Here are some facts about the shrine.

* The Yasukuni shrine established in 1869 and funded by the government until 1945, is dedicated to Japan's 2.5 million war dead, including around 1,000 war criminals convicted and executed by a series of Allied tribunals during and after the war.

* In Japanese, "yasu" means peace and "kuni" means country.

* The shrine is seen by China and North and South Korea, all invaded by imperial Japan in the run-up to World War Two, as a symbol of Japan's militaristic past.

* War criminals were designated "Class A", "B" or "C" by the Allied tribunals mainly according to their rank in the military or government. "Class A" war criminals included wartime prime minister Hideki Tojo, as well as former war ministers, foreign ministers and generals.

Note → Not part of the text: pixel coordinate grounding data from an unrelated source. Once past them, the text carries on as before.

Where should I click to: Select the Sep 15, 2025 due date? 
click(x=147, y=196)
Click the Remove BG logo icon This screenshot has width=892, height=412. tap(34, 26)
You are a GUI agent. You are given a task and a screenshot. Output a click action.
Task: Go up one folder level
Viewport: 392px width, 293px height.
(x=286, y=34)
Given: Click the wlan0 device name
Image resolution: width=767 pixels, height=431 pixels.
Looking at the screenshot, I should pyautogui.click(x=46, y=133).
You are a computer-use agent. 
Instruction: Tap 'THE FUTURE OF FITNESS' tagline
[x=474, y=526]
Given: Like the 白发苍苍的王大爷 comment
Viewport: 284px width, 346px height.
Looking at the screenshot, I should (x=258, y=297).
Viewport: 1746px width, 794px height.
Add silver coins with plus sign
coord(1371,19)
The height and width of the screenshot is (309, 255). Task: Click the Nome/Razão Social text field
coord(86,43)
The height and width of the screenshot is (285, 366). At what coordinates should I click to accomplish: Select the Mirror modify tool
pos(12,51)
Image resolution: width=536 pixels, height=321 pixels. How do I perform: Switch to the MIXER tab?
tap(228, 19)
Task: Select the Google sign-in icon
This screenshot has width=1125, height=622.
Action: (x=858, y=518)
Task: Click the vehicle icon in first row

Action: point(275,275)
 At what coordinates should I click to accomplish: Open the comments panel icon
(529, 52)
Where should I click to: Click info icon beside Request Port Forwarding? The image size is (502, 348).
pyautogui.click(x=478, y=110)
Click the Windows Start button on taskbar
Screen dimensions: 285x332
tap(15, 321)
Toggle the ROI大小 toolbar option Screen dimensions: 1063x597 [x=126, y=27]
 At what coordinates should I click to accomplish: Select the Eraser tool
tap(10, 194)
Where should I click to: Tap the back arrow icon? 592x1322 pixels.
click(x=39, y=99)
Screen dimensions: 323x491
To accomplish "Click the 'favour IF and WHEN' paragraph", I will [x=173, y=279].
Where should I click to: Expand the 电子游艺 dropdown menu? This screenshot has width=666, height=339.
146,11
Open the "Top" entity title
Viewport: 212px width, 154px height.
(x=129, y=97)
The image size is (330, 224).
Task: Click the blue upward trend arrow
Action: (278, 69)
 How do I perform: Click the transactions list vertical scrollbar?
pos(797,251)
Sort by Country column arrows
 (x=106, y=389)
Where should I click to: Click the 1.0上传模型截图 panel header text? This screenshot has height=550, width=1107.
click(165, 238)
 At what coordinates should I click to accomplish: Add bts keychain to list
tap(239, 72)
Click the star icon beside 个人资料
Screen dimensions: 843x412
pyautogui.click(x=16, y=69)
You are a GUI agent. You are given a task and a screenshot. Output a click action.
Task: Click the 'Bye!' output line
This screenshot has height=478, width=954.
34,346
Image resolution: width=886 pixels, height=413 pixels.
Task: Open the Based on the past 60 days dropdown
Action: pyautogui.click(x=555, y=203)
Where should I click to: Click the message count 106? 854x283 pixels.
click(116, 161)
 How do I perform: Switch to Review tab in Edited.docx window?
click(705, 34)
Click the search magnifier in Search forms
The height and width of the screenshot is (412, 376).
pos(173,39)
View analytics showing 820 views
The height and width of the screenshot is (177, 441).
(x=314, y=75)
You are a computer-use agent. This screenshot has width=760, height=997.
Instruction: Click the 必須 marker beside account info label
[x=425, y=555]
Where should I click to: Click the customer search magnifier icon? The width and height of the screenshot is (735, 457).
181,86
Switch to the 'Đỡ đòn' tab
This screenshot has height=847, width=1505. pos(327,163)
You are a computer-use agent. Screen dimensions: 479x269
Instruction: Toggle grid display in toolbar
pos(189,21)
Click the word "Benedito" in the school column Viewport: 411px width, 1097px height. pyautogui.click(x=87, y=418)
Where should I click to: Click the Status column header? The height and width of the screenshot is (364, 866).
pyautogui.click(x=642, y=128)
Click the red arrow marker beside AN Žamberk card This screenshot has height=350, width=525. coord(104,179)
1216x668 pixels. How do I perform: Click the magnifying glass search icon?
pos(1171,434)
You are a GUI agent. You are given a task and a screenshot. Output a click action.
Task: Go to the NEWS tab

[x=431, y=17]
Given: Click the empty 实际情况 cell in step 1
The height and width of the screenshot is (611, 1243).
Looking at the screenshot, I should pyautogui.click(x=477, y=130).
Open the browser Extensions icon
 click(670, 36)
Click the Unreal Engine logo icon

* Fourteen "Class A" war criminals were officially enshrined at Yasukuni along with about 1,700 other war dead in 1978. News of the secret ceremony caused an uproar when it leaked out six months later.

* Yasuhiro Nakasone was the first postwar prime minister to make an official visit to the shrine. He paid his respects there in 1985, but abandoned further visits after protests in China.

* Koizumi promised to visit Yasukuni as prime minister during his campaign for ruling party president in 2001, a pledge some say was key to winning the election since it secured the votes of a powerful association of war veterans and their families. He has since worshipped there every year but has yet to go this year.

* Koizumi and other lawmakers say their visits to the shrine are not intended to glorify war but to honour the war dead and pray for peace.